Mac: We can keep borrowing

Concerns about Cayman not being able to borrow money have at least temporarily gone away with Legislative Assembly’s approval of the 2009/10 budget.

However, Leader of Government Business McKeeva Bush cautioned that the country will have to meet both its revenue and expenditure goals throughout the remainder of the budget year if it wants to escape further borrowing restrictions.

Mr. Bush set out Cayman’s borrowing plans over the course of the fiscal year in an 8 October letter to the UK’s Foreign and Commonwealth Office.

In the letter, he noted government intends to proceed with the following borrowing appropriations: CI $15 million to refund the central government bank overdraft facility; $154 million to convert an existing short-term loan into a long-term debt facility; and $106 million to fund current activities of the government, including on-going construction projects.

‘I wish to register my government’s gratitude for the attention paid by the UK government – the (Foreign and Commonwealth Office) to be specific, in particular your advice on various matters of cost cutting and a way of ascertaining sustainable revenue – in achieving our common goal of improving the state of public finances in the Cayman Islands,’ Mr. Bush wrote

UK foreign office Under-Secretary of State Chris Bryant, still in his post despite media reports to the contrary earlier this month, replied the same day in a somewhat contradictory letter in which he appeared to both approve and disapprove of Cayman’s further borrowing plans.

‘As you know, so far I have only agreed to permit borrowing of CI $50 million,’ Mr. Bryant’s reply letter stated.

The foreign office under-secretary continued to assert his earlier position that Cayman’s budget forecasts were ‘highly optimistic on both the expenditure and revenue sides.’

Mr. Bryant also stated that he still expected to see an independent report completed on Cayman’s options for ‘new revenue’ and asked that the terms of reference for that independent review be completed and sent to the foreign office by 31 October.

‘Thus far, none of the measures you have taken would introduce any form of direct taxation,’ Mr. Bryant wrote. ‘I remain firmly of the view that this is a mistake.’

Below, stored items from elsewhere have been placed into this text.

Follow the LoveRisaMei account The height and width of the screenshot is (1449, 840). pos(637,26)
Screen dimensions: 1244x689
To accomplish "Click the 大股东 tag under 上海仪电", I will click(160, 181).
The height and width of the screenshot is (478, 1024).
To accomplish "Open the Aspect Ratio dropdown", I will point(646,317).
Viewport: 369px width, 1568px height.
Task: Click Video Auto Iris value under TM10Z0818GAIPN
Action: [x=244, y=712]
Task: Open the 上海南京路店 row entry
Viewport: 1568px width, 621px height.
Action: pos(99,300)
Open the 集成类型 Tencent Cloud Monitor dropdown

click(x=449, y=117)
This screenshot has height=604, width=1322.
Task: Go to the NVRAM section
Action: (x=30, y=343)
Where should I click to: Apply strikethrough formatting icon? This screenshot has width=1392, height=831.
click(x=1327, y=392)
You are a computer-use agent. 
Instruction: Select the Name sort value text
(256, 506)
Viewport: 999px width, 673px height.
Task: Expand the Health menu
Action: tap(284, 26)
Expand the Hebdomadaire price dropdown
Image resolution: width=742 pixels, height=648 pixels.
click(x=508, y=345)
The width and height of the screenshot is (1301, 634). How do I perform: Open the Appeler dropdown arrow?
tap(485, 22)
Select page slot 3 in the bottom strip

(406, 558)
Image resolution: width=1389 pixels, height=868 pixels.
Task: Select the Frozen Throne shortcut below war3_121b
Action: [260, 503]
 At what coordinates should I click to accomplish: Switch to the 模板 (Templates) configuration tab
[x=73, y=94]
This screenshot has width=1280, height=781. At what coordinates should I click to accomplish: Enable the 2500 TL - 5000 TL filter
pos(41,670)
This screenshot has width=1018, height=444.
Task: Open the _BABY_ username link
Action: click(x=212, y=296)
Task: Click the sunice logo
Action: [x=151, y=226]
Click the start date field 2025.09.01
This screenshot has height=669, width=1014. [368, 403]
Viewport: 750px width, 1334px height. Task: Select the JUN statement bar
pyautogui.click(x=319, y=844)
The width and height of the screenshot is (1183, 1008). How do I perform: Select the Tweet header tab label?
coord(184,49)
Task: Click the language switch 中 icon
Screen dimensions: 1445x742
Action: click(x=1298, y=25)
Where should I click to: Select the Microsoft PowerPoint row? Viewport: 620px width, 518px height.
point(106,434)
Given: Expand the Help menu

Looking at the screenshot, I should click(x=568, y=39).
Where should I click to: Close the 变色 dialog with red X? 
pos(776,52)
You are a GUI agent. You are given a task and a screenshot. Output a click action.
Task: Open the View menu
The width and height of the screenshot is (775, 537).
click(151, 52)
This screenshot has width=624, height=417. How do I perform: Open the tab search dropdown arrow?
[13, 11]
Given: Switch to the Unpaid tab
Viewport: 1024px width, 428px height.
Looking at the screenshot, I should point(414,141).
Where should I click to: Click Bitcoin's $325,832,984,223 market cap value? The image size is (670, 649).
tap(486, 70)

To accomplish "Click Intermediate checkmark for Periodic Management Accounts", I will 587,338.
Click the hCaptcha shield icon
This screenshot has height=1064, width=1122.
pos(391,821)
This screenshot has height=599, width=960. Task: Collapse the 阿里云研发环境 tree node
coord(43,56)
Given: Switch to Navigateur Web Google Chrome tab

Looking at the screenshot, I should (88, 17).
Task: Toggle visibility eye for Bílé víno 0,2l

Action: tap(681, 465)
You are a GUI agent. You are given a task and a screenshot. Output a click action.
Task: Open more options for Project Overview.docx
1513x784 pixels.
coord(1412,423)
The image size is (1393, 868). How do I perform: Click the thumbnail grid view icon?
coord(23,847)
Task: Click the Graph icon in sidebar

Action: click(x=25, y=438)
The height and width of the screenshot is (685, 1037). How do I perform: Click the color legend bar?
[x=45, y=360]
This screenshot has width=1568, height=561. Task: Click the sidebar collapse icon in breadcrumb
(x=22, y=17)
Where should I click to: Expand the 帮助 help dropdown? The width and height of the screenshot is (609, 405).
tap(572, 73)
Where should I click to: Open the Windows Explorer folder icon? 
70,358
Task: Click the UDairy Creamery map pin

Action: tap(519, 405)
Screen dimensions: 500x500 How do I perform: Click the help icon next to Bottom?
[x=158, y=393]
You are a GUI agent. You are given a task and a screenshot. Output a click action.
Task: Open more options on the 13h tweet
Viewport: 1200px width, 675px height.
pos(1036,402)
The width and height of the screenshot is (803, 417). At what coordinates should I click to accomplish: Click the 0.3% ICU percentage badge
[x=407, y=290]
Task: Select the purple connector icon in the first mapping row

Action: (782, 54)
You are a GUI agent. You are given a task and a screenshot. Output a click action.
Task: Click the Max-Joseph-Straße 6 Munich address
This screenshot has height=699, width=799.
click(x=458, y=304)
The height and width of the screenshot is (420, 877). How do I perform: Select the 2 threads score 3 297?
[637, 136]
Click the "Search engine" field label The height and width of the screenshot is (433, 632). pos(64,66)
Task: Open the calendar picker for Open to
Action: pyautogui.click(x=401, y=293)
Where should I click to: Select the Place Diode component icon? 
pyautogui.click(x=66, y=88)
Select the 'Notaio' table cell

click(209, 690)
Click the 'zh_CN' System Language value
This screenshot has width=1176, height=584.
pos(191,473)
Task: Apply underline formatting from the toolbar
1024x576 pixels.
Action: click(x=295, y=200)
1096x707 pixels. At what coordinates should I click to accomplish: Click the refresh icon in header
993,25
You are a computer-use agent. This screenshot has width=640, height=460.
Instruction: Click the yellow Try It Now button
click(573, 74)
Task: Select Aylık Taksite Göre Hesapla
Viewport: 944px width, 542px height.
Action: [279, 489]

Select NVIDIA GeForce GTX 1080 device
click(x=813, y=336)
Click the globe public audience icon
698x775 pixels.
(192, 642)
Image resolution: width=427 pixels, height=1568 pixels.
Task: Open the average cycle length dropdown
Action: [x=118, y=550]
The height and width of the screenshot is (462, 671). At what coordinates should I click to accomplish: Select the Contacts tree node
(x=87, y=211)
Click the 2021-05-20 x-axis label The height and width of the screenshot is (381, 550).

Mr. Bryant then went on to reiterate that he would approve further borrowing capacity for Cayman, provided certain conditions were met.

‘However, I see that the budget was presented to the Legislative Assembly,’ the FCO minister continued. ‘If…you are genuinely confident that (the Cayman Islands government) can deliver the budget presented, I will be prepared to approve further borrowing of CI $225 million.’

Mr. Bush said last week, that as far as he was concerned, Cayman no longer needed UK approval to sustain borrowings as long as the country’s budget remained in compliance with the principles of responsible financial management set forth in Cayman Islands law.

The law requires the UK to grant the Cayman Islands permission to borrow money any time it operates outside of those financial principles which set limits on the amount of debt the country can have, and the cash reserves it must maintain, among other measures.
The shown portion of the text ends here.